Les préquels se succèdent au cinéma, et celui de X-Men ne fait pas exception : il est réussi.
X-Men : Le Commencement (ou X-Men: First Class) nous raconte comment Charles Xavier est devenu le Professeur X et Erik Lehnsherr est devenu Magneto. Et puis quelques autres : Mystique, Fauve… bref ceux qui pourront vieillir pour être présents dans la trilogie « d’avant ». On a même droit à un sympathique caméo de Hugh Jackman / Wolverine.

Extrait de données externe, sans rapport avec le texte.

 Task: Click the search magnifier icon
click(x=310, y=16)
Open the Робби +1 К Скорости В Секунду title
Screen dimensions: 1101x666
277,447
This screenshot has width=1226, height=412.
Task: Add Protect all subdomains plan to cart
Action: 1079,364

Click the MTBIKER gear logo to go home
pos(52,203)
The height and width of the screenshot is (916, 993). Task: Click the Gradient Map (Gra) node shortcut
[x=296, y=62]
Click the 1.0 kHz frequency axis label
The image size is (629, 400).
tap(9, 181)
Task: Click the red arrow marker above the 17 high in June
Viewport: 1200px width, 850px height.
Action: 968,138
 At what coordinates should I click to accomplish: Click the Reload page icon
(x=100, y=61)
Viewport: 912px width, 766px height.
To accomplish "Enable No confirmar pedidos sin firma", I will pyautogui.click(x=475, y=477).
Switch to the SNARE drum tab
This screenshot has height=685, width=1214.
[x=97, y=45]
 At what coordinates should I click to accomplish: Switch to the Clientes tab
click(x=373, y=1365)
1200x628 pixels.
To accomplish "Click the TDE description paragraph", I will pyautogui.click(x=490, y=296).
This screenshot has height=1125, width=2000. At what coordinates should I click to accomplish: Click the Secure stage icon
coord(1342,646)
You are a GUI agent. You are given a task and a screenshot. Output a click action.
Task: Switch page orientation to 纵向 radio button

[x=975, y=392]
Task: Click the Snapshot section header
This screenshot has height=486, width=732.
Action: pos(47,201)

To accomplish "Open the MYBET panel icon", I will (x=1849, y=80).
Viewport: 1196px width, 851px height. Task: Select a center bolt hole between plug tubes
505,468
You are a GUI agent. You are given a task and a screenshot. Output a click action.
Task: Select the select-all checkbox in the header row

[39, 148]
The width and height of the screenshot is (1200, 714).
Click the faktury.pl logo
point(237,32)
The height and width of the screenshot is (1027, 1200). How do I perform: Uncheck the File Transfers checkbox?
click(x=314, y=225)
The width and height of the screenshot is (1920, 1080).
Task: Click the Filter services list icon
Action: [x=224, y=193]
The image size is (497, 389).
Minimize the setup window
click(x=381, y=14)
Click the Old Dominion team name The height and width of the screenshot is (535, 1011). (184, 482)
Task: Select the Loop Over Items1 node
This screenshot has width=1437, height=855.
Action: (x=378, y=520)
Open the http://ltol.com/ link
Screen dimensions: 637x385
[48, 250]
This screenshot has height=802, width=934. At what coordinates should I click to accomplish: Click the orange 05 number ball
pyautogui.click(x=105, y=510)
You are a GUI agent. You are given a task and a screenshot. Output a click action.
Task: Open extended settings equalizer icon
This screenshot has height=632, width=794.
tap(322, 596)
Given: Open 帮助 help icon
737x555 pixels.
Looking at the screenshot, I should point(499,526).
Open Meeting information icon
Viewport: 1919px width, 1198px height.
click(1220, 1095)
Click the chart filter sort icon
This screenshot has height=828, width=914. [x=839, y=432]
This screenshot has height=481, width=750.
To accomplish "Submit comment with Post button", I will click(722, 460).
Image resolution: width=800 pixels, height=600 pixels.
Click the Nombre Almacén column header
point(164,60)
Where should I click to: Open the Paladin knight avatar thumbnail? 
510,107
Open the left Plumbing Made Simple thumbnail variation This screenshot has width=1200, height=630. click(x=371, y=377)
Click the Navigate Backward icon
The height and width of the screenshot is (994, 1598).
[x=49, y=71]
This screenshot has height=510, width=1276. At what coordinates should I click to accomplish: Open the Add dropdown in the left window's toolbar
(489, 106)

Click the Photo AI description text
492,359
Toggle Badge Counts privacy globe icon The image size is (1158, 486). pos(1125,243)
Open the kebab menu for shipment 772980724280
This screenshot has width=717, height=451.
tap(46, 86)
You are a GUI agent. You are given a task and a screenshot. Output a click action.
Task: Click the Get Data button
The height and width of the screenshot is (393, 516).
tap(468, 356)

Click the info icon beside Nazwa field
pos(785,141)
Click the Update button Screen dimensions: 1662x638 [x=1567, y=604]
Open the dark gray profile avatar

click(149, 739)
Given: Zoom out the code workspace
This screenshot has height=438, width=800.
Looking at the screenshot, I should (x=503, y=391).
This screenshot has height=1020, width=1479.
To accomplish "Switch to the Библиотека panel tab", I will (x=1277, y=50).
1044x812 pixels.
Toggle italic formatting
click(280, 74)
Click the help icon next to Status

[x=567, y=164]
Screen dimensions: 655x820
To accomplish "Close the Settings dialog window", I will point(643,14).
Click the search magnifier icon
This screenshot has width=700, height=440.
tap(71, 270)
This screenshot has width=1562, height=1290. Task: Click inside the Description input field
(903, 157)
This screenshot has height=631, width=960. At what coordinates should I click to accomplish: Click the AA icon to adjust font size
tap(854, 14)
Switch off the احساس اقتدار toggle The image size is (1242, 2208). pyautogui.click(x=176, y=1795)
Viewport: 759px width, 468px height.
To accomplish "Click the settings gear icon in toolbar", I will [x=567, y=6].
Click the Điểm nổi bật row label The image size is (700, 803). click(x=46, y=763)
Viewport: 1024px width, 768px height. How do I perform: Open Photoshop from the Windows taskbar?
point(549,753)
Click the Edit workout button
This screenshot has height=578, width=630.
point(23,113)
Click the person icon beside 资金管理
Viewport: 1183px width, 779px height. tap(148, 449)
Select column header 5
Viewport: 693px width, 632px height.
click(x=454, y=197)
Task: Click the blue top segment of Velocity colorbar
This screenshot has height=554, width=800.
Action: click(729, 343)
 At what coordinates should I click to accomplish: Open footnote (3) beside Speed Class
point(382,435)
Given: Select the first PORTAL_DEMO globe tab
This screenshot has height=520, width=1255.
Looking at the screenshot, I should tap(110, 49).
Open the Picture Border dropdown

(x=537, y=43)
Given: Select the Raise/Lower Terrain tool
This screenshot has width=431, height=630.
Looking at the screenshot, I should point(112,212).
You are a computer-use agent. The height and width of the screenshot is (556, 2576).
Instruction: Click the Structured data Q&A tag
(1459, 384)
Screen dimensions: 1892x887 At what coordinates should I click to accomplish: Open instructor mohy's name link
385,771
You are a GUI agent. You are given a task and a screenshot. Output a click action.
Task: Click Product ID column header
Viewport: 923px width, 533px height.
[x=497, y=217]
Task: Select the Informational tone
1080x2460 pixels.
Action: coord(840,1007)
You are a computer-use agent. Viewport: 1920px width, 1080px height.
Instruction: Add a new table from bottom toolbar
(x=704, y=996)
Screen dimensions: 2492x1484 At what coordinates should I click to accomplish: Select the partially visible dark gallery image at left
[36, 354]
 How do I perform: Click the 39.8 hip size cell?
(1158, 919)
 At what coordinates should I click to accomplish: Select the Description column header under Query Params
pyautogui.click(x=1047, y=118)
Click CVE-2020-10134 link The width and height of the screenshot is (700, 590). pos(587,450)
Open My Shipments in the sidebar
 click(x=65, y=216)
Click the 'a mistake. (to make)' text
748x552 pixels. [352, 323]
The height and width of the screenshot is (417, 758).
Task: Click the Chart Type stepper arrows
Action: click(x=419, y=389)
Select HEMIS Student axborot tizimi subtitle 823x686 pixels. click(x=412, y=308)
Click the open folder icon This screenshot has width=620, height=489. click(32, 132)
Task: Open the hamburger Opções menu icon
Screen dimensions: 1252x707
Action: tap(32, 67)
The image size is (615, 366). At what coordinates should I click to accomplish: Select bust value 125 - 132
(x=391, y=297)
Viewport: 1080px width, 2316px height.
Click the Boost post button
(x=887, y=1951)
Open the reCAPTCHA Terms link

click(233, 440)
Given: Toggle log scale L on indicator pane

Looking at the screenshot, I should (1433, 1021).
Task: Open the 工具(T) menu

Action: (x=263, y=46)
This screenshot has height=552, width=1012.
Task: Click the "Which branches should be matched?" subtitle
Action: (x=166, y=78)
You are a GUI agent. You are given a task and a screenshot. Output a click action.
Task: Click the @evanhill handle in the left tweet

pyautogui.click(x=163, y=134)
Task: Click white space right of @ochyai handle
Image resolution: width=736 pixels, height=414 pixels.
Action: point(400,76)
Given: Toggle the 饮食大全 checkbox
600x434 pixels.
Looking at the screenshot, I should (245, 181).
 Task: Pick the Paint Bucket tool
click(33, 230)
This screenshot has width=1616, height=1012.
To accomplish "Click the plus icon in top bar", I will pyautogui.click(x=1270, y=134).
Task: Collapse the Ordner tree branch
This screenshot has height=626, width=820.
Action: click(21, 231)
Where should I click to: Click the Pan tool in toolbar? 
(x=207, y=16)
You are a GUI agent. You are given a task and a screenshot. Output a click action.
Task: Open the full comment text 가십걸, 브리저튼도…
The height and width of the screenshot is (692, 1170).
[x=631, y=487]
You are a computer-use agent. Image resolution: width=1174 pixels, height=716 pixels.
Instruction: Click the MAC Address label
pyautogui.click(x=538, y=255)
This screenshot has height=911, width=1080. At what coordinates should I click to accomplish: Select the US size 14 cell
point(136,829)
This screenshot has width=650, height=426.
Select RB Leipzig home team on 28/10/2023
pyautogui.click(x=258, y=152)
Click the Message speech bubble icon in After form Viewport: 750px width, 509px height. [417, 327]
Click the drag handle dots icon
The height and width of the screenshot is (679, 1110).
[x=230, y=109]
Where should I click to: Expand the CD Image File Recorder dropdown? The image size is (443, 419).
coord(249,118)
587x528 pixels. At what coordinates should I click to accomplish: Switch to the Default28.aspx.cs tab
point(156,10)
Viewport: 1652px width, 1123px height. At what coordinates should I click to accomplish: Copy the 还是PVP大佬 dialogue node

Mais recentrons-nous sur l’histoire, celle de l’amitié entre Charles et Erik. Deux jeunes hommes, deux visions de la cause mutante même si au départ seul Charles a réellement une vision, tandis qu’Erik est rongé par sa volonté de venger la mort de sa mère, tuée par le nazi Sebastian Shaw (convaincant Kevin Bacon). X-Men : Le Commencement c’est la naissance de deux meilleurs ennemis qui ont toujours eu du respect et de la sympathie l’un envers l’autre. Et là encore ce volet de la saga est loin du manichéisme « gentils mutants contre méchants mutants » pour nous proposer sa réflexion sur la différence et la tolérance. Derrière la caméra, Matthew Vaughn doit évidemment rester plus sobre que son débridé Kick-Ass mais continue sans mal le sans-faute livré par les différents films X-Men jusqu’à présent. On en redemande, encore.